Python code uses three point pairs because three non-collinear source points determine the affine mapping. cv.getAffineTransform() returns a 2×3 matrix, and cv.warpAffine() samples the input image through that matrix into a destination image.

The destination size passed to cv.warpAffine() uses width, height order. Keep that order separate from image shapes, which OpenCV and NumPy report as height, width, channels, or the transformed image can be clipped or sized incorrectly.
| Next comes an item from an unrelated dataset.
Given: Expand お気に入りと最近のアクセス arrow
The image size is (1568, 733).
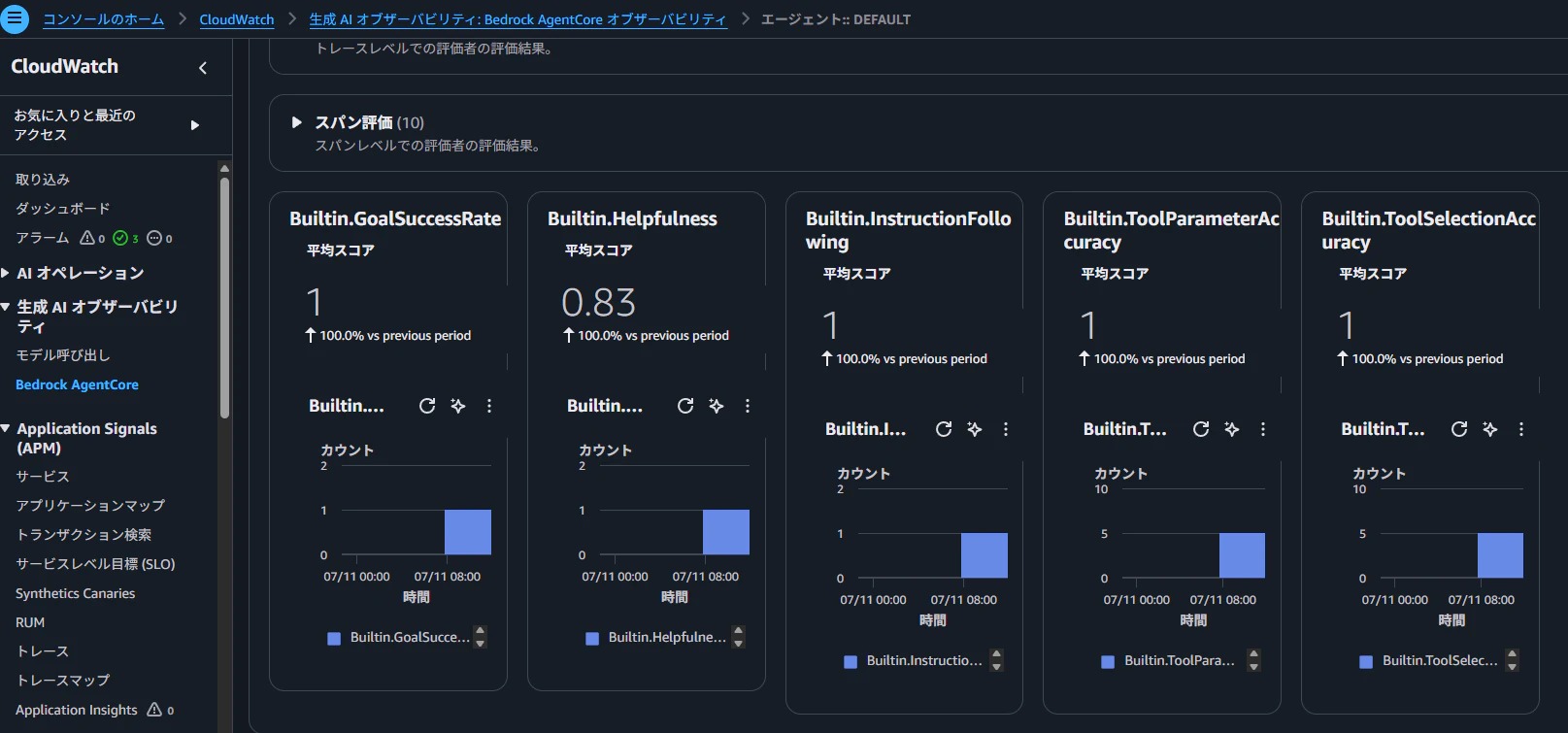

Steps to apply an affine transform with OpenCV:

  1. Create the input directory for the source image.
    $ mkdir -p input
  2. Copy the image into the expected path.
    $ cp scene.png input/scene.png

    Replace scene.png with the image to transform. Keep input_path aligned with the project layout when the image already lives somewhere else.
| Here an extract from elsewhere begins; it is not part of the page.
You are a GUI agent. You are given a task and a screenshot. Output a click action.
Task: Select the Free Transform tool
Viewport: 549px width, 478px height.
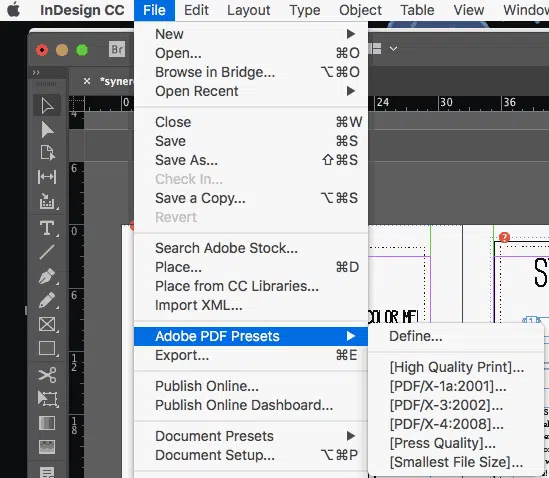pos(47,399)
  3. Create the affine transform script.
    apply_affine_transform.py
    from pathlib import Path
     
    import cv2 as cv
    import numpy as np
     
     
    input_path = Path("input/scene.png")
    output_path = Path("output/scene-affine.png")
     
    image = cv.imread(str(input_path))
    if image is None:
        raise SystemExit(f"Could not read {input_path}")
     
    height, width = image.shape[:2]
    source_points = np.float32([
        [0, 0],
        [width - 1, 0],
        [0, height - 1],
    ])
    target_points = np.float32([
        [35, 20],
        [width - 45, 8],
        [75, height - 42],
    ])
     
    matrix = cv.getAffineTransform(source_points, target_points)
    warped = cv.warpAffine(
        image,
        matrix,
        (width, height),
        flags=cv.INTER_LINEAR,
        borderMode=cv.BORDER_REFLECT,
    )
     
    output_path.parent.mkdir(parents=True, exist_ok=True)
    if not cv.imwrite(str(output_path), warped):
        raise SystemExit(f"Could not write {output_path}")
     
    print(f"source shape: {image.shape}")
    print("matrix:")
    print(np.array2string(matrix, precision=3, suppress_small=True))
    print(f"output shape: {warped.shape}")
    print(f"wrote: {output_path}")
  4. Run the script and confirm that OpenCV wrote the transformed image.
    $ python3 apply_affine_transform.py
    source shape: (480, 720, 3)
    matrix:
    [[ 0.89   0.084 35.   ]
     [-0.017  0.873 20.   ]]
    output shape: (480, 720, 3)
    wrote: output/scene-affine.png
  5. Change the source and destination point pairs for the required alignment.
    source_points = np.float32([
        [0, 0],
        [width - 1, 0],
        [0, height - 1],
    ])
    target_points = np.float32([
        [35, 20],
        [width - 45, 8],
        [75, height - 42],
    ])

    The three source points must not sit on one straight line. Match each destination point to the same corner or landmark position in the output image.

  6. Keep the warp size in width, height order.
    warped = cv.warpAffine(
        image,
        matrix,
        (width, height),
        flags=cv.INTER_LINEAR,
        borderMode=cv.BORDER_REFLECT,
    )

    cv.INTER_LINEAR uses bilinear interpolation for general image warps. cv.BORDER_REFLECT fills newly exposed edges from nearby pixels; use cv.BORDER_CONSTANT with borderValue when the output should have a solid background.

  7. Review the transformed output image.

    The rectangle, circle, line, and lower marks should shift and shear together while straight parallel edges stay parallel.

  8. Remove the sample script after adapting the transform.